Thursday, March 21, 2013

Project One (con't): adding a background to our design

The video capture features a straight background where the fence cuts horizontally across the picture, the hedges create a backdrop against the fence, and the city buildings are vertical, straight up and down.

That's fine for a cartoon but for our Golden Book page... or cover... or inside cover... I want to put Wally dead center and build the scene around him.  I figure something like this will do the trick:
Notice that our perspective of the fence has changed; it now curves a bit around the little pond.  The hedges still form a backdrop and the city buildings are still up and down.  I've also plugged in a "City Zoo" sign to sort of beat the storyline to death: Wally's stuck on a little island in a little pond in the city zoo.  No place for an adventurous alligator.

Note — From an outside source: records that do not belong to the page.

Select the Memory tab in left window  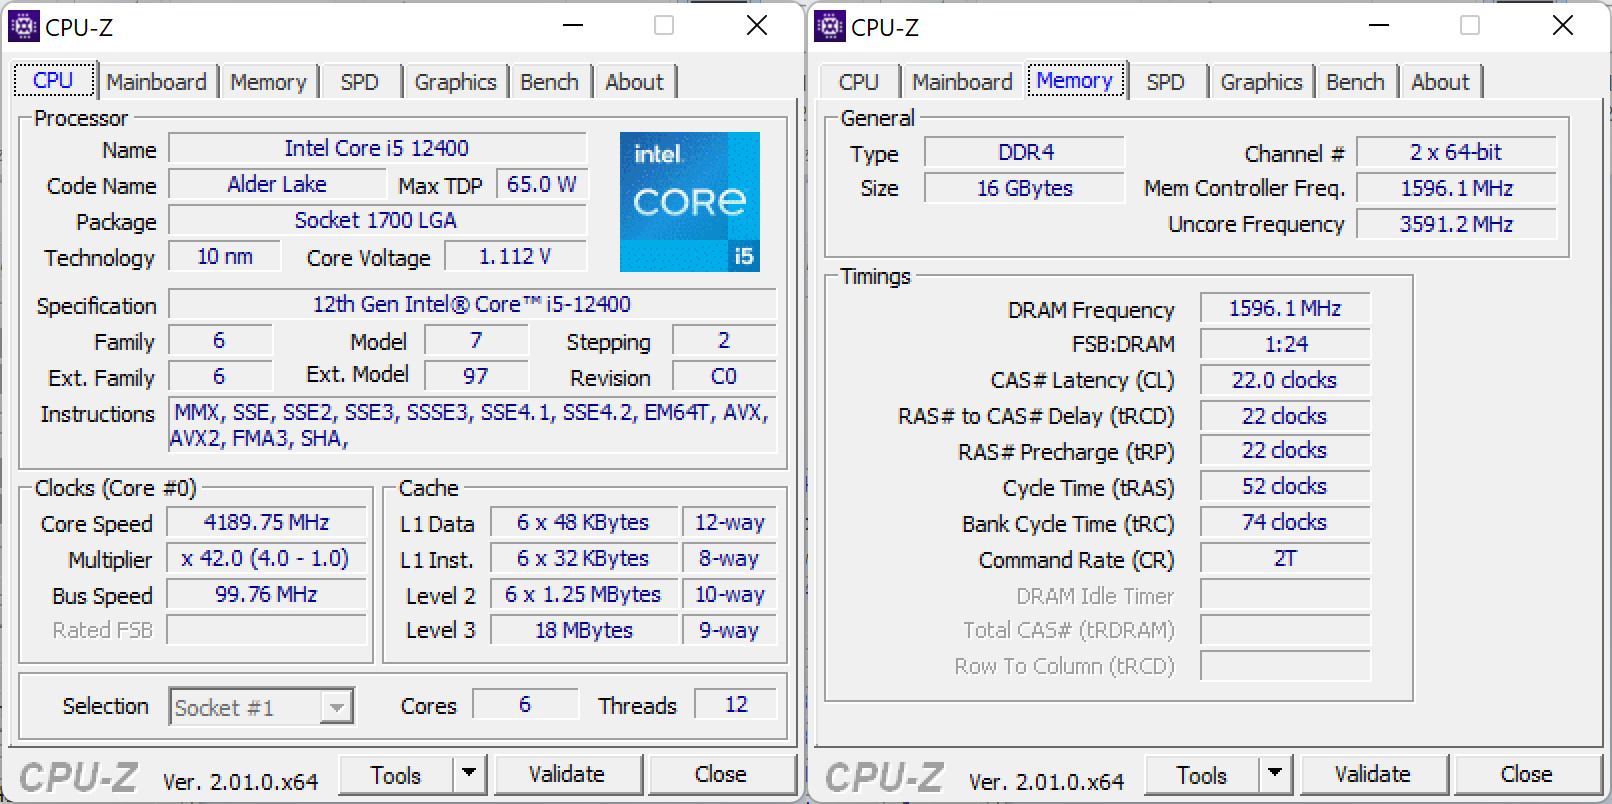[268, 82]
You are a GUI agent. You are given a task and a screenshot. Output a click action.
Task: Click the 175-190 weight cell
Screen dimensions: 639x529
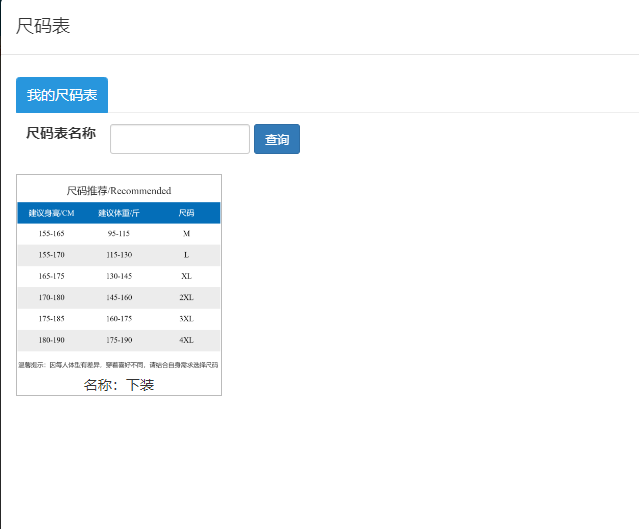(x=119, y=340)
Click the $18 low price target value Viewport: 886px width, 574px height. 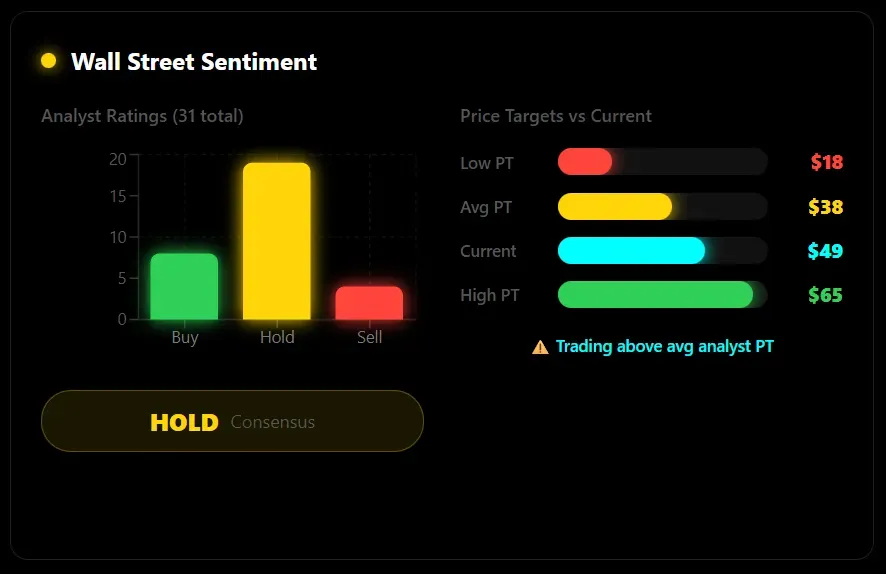(x=827, y=163)
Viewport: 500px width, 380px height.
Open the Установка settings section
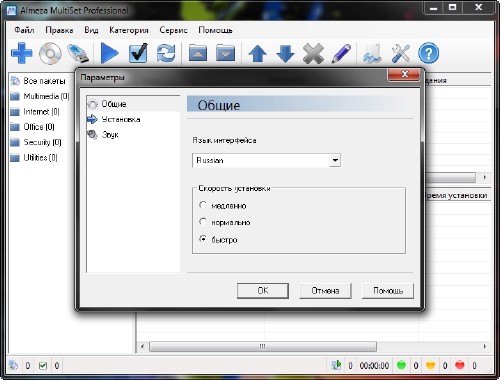pos(121,119)
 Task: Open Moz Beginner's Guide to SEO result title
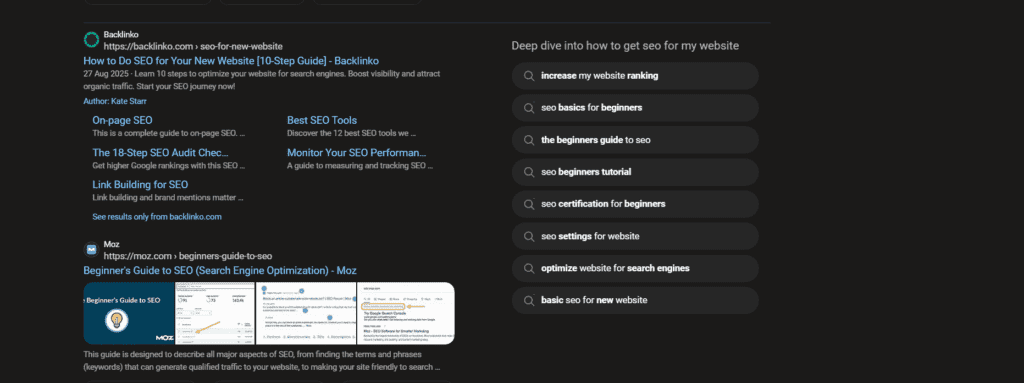[220, 271]
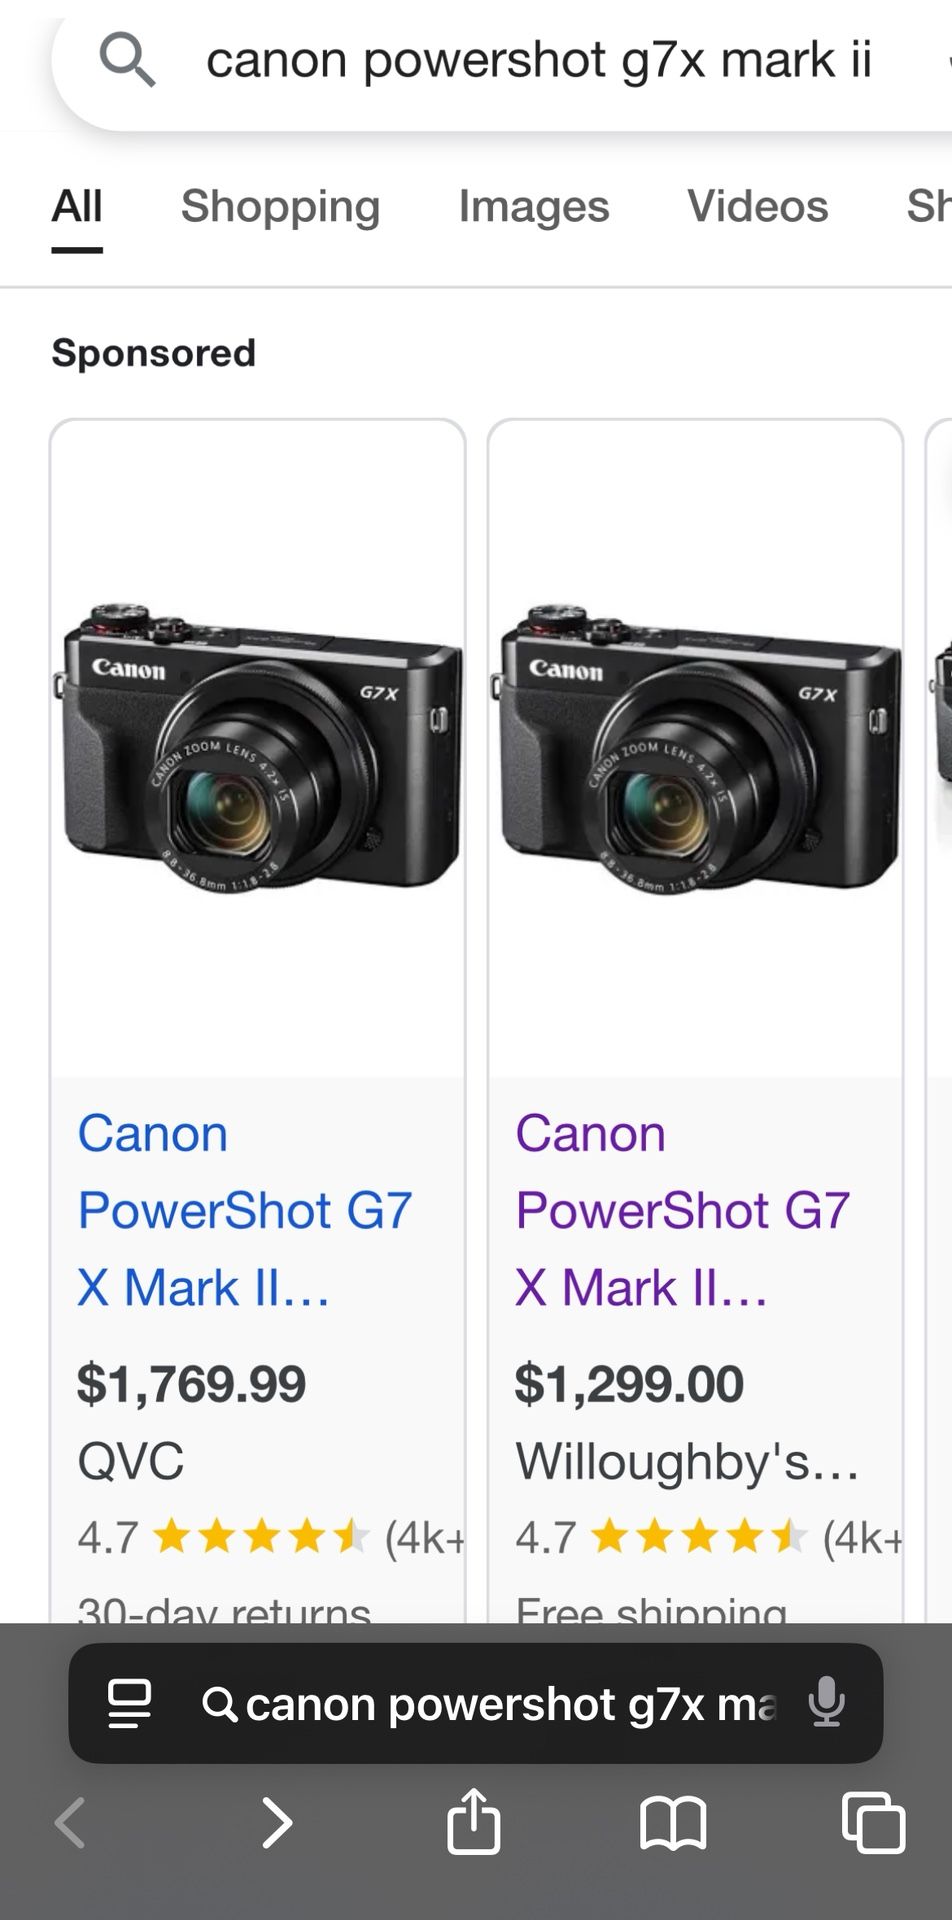Switch to the Shopping tab
This screenshot has height=1920, width=952.
click(280, 207)
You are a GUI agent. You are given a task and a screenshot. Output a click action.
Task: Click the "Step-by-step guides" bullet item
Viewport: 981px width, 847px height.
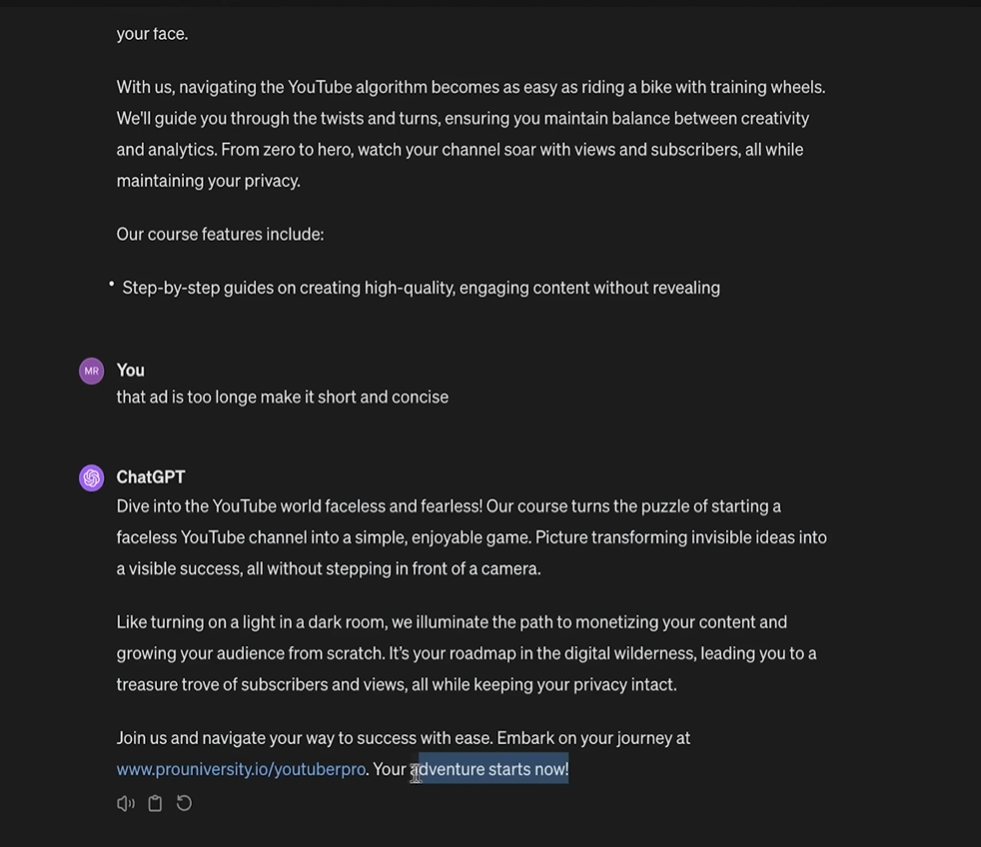(x=421, y=288)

See how the picture already seems to suggest a story?  What's Wally thinking about?  Bet it's not how satisfied he is staying on his little island.  Is that itty-bitty chain-link fence supposed to stop him from exploring?  Well... would it stop you?

I'm using different colors to isolate the elements: foreground and background.  The sign was slapped together but the final product won't be edged by thick lines like that.  In fact, the sign and the background will be "drawn with paint," no boundary lines.  The lettering is effective but maybe it'd be better to hand-draw the letters.  What do you think?